By L. S. Foster, 1909

Introduction

      There are but two chapters in ecclesiastical history. One of them deals with the brief times in which individual Christians and worshipping congregations were living beings, having Jesus as the head of the framework, which was also the shrine of the Holy Spirit who was ever present to guide and inform. Oneness of heart and soul was the characteristic of this heavenly phenomenon. "I and the Father are one." "That they may all be one even as Thou, Father, art in me and I in Thee, that they may also be one in us." They "shall become one flock, one shepherd." I Corinthians xii: 27.

      In these first congregations, the abundant life and energy over-shadowed mere organization; and fraternal love with abounding charity was a stronger bond than external unity or loyalty to an institution. The ecclesias were electric lights, each distinct and separate, yet connected with the same great dynamo which sent out its currents to each and made them the light of the world.
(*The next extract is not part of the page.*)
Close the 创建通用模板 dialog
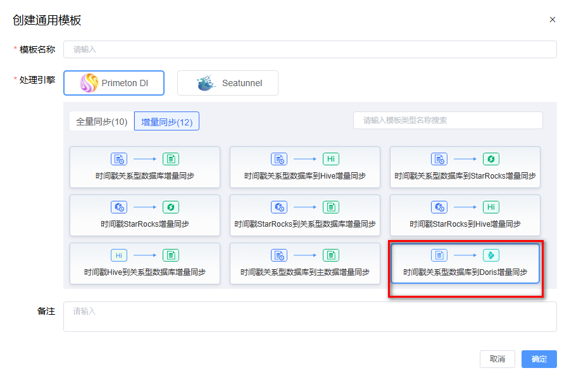Viewport: 569px width, 387px height. 553,20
They were all shining in the world of darkness, being one in dependence upon the same source for life, unanimity and success. For the building up of this body there were gifts of the Holy Spirit, I Corinthians xii.

     In our ordinary sense there were no officers - no democracy, aristocracy, nor monarchy; no laity, no clergy, no rulers, no ruled. It was something new under the sun - a Christocracy in which the greater served the less and all were brethren. The ecclesia was to interpret by its manner of life the foundation words of its Architect: "I came not to be ministered unto but to minister."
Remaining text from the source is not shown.